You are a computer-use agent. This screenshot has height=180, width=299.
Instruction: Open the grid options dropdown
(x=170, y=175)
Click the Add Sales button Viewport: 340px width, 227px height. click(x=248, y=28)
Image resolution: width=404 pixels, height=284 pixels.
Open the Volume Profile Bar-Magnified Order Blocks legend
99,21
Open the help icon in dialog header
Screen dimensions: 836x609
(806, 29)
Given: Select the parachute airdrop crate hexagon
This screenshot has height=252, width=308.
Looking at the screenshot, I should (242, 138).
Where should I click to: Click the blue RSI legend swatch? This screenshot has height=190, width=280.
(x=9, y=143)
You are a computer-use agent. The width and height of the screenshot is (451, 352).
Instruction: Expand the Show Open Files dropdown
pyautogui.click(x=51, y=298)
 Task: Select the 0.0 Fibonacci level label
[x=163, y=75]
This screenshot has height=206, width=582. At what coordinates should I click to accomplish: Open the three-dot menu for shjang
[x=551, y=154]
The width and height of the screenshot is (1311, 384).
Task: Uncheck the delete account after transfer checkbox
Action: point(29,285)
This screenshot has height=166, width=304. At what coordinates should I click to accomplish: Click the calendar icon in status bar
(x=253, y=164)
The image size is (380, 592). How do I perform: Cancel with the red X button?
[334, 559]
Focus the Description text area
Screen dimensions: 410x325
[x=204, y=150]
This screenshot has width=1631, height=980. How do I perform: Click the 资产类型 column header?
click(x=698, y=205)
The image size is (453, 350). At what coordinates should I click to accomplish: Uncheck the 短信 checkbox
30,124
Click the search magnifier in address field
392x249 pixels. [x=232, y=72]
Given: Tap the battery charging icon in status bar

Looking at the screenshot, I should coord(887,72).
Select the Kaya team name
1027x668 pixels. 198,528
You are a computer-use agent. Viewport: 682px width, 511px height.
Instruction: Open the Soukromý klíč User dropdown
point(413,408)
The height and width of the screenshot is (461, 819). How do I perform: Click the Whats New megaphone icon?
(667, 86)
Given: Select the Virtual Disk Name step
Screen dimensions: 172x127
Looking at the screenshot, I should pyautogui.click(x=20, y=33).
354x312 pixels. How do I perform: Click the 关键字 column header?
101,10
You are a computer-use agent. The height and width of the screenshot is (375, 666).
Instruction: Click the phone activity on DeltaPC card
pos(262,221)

TASK PROMPT: Your answer should be an exact transcription of the data above.

TASK OUTPUT:
You are a computer-use agent. This screenshot has height=180, width=299.
Instruction: Open the grid options dropdown
(x=170, y=175)
Click the Add Sales button Viewport: 340px width, 227px height. click(x=248, y=28)
Image resolution: width=404 pixels, height=284 pixels.
Open the Volume Profile Bar-Magnified Order Blocks legend
99,21
Open the help icon in dialog header
Screen dimensions: 836x609
(806, 29)
Given: Select the parachute airdrop crate hexagon
This screenshot has height=252, width=308.
Looking at the screenshot, I should (242, 138).
Where should I click to: Click the blue RSI legend swatch? This screenshot has height=190, width=280.
(x=9, y=143)
You are a computer-use agent. The width and height of the screenshot is (451, 352).
Instruction: Expand the Show Open Files dropdown
pyautogui.click(x=51, y=298)
 Task: Select the 0.0 Fibonacci level label
[x=163, y=75]
This screenshot has height=206, width=582. At what coordinates should I click to accomplish: Open the three-dot menu for shjang
[x=551, y=154]
The width and height of the screenshot is (1311, 384).
Task: Uncheck the delete account after transfer checkbox
Action: point(29,285)
This screenshot has height=166, width=304. At what coordinates should I click to accomplish: Click the calendar icon in status bar
(x=253, y=164)
The image size is (380, 592). How do I perform: Cancel with the red X button?
[334, 559]
Focus the Description text area
Screen dimensions: 410x325
[x=204, y=150]
This screenshot has width=1631, height=980. How do I perform: Click the 资产类型 column header?
click(x=698, y=205)
The image size is (453, 350). At what coordinates should I click to accomplish: Uncheck the 短信 checkbox
30,124
Click the search magnifier in address field
392x249 pixels. [x=232, y=72]
Given: Tap the battery charging icon in status bar

Looking at the screenshot, I should coord(887,72).
Select the Kaya team name
1027x668 pixels. 198,528
You are a computer-use agent. Viewport: 682px width, 511px height.
Instruction: Open the Soukromý klíč User dropdown
point(413,408)
The height and width of the screenshot is (461, 819). How do I perform: Click the Whats New megaphone icon?
(667, 86)
Given: Select the Virtual Disk Name step
Screen dimensions: 172x127
Looking at the screenshot, I should pyautogui.click(x=20, y=33).
354x312 pixels. How do I perform: Click the 关键字 column header?
101,10
You are a computer-use agent. The height and width of the screenshot is (375, 666).
Instruction: Click the phone activity on DeltaPC card
pos(262,221)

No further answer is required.